__Given information__:
=-=-=

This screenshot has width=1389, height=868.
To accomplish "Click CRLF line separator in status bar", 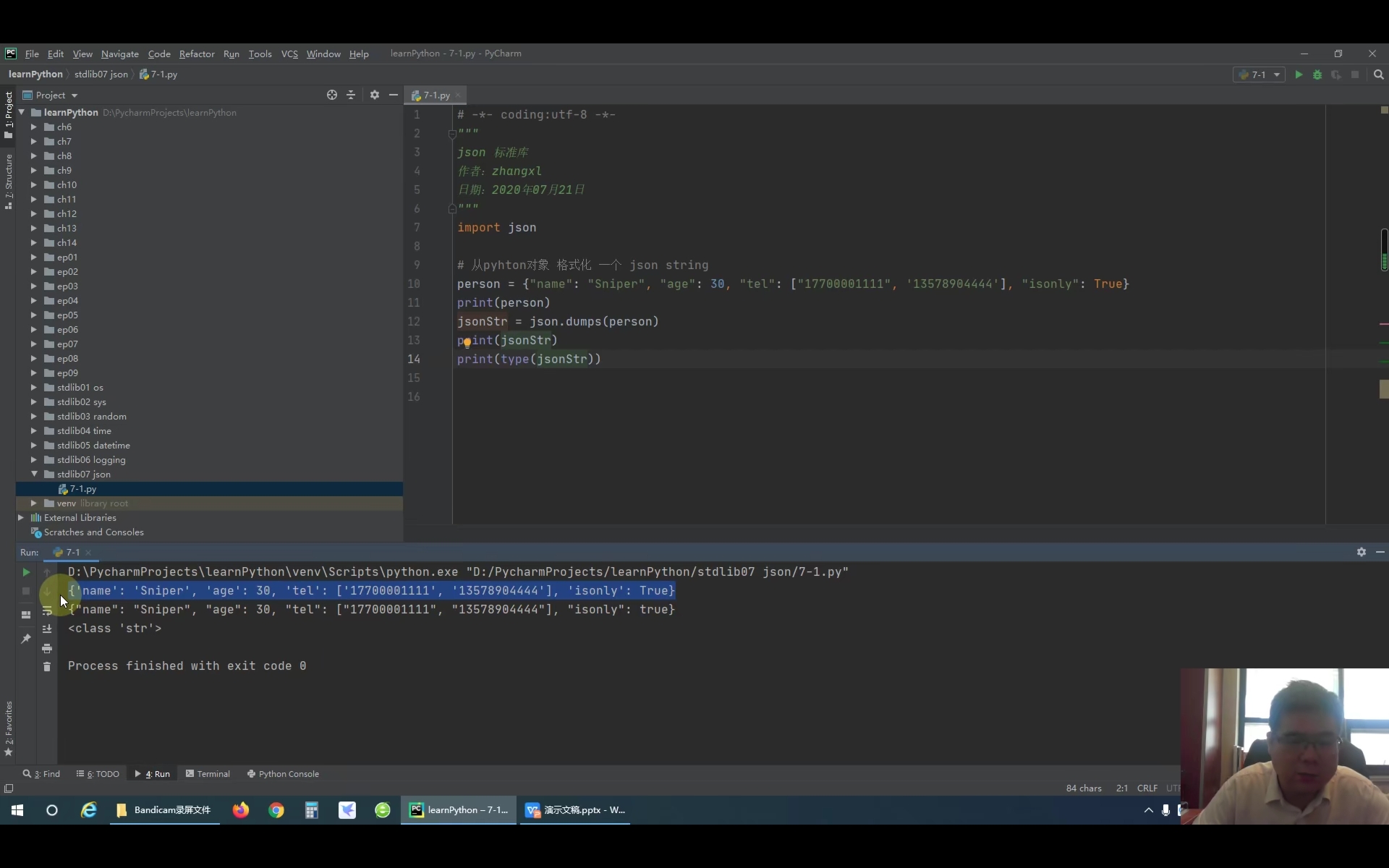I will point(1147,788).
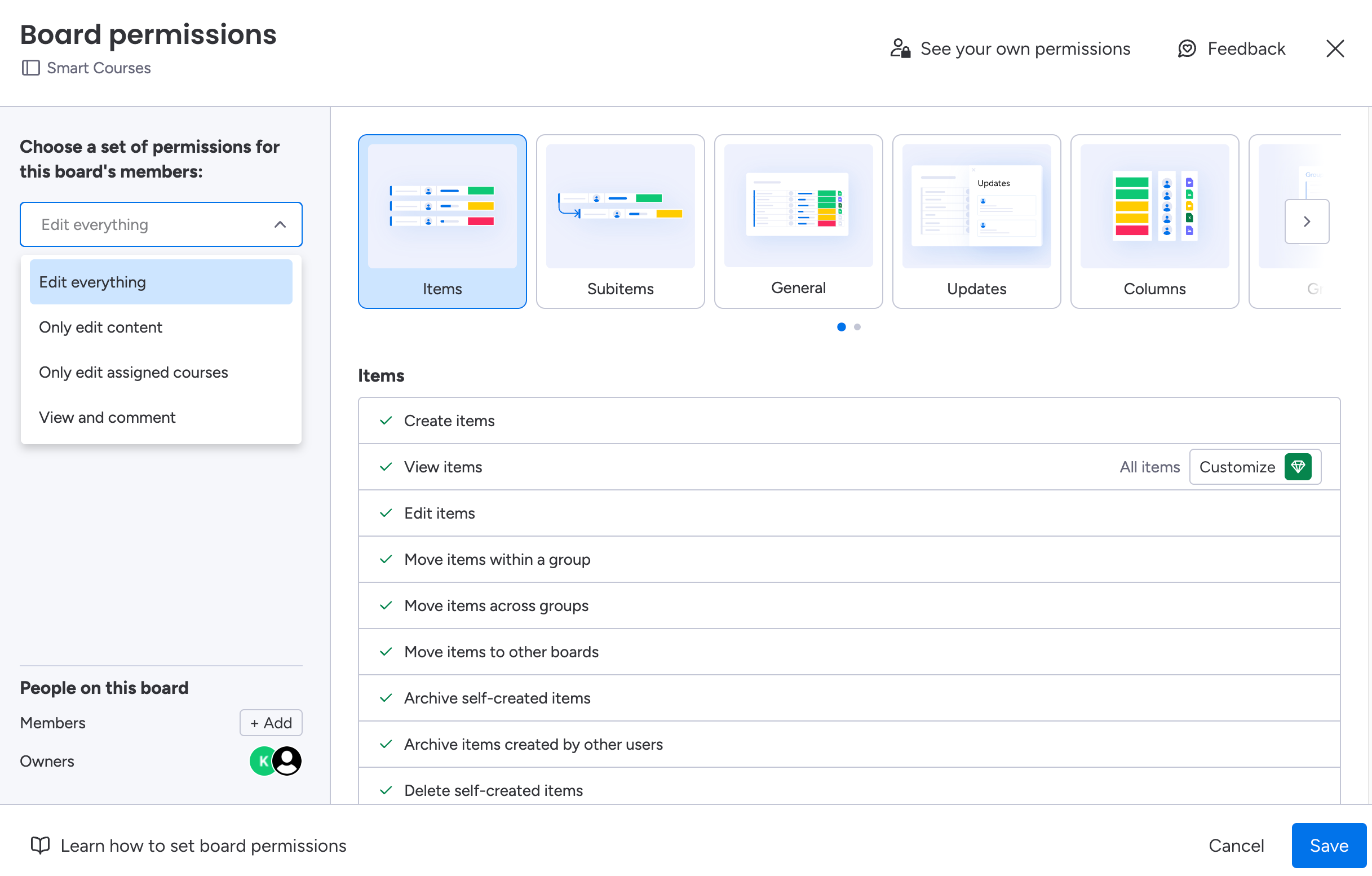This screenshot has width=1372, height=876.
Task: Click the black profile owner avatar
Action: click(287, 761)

=-=-=

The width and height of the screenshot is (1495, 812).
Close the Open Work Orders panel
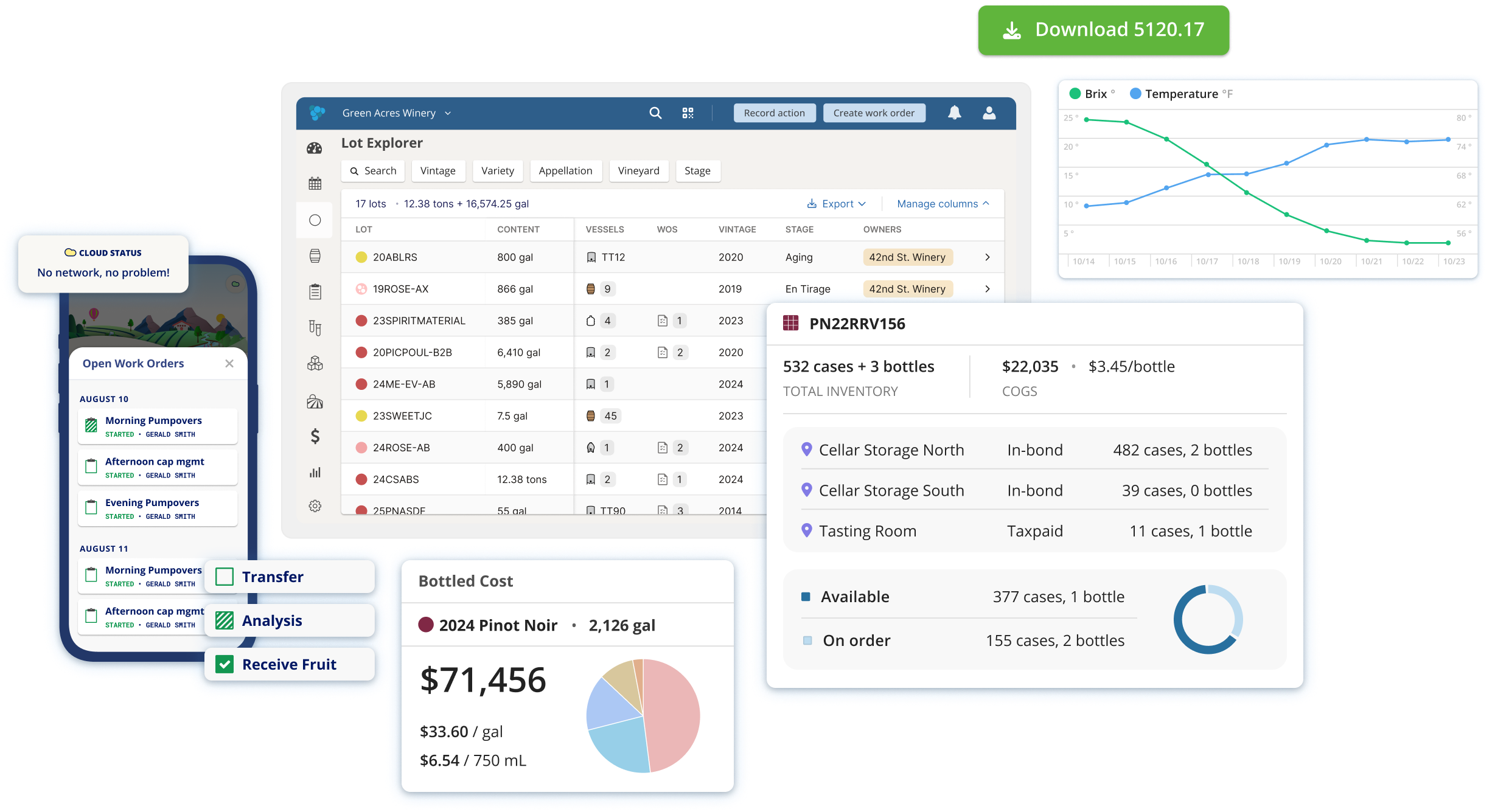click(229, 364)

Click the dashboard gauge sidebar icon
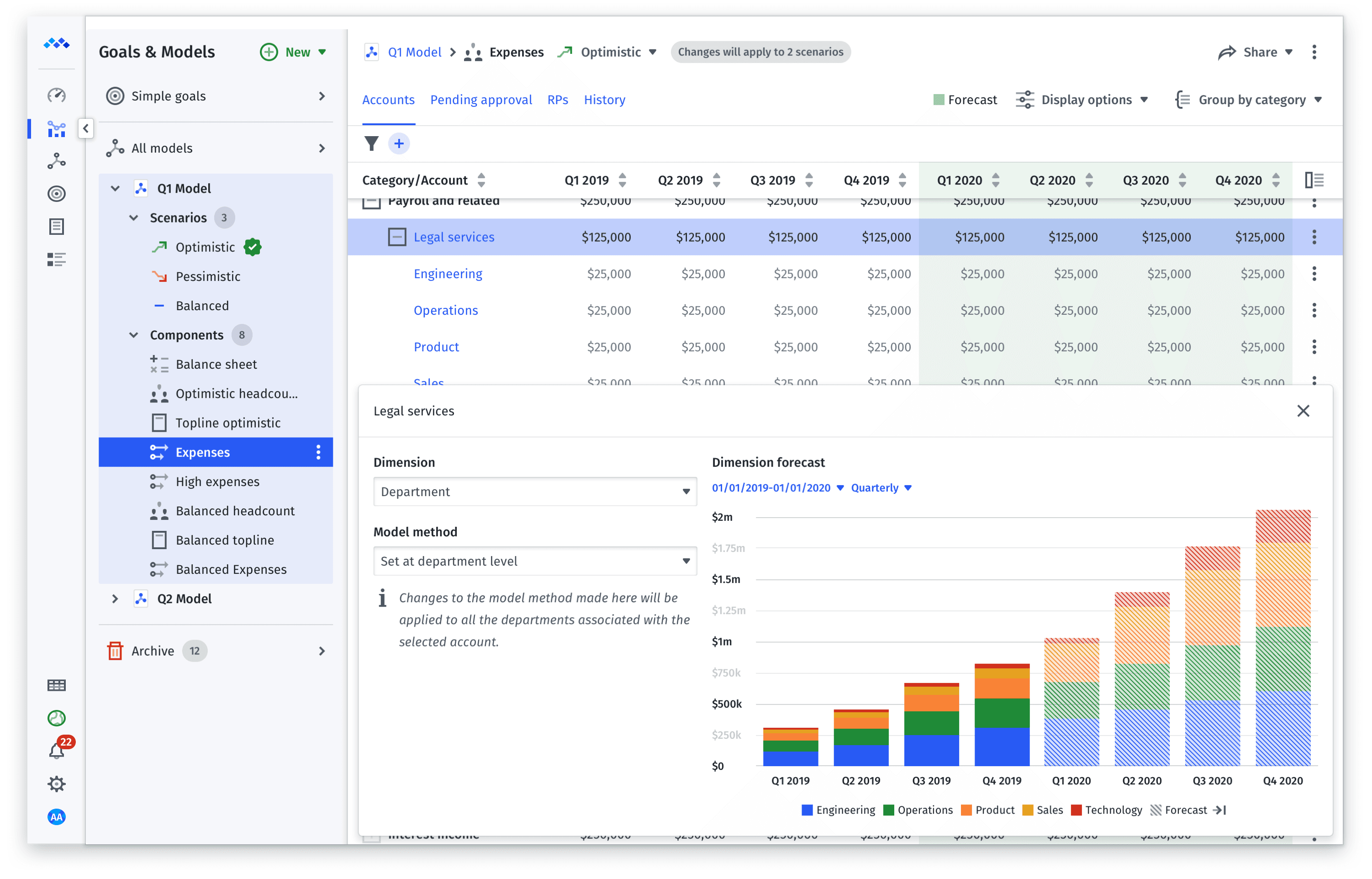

=-=-=

__Assignment__: What you write out is the stretch of entries from the line containing "Close the Open Work Orders panel" to the line containing "Click the dashboard gauge sidebar icon", word for word, with both end lines and no pictures.

__Response for this exercise__:
Close the Open Work Orders panel
click(229, 364)

Click the dashboard gauge sidebar icon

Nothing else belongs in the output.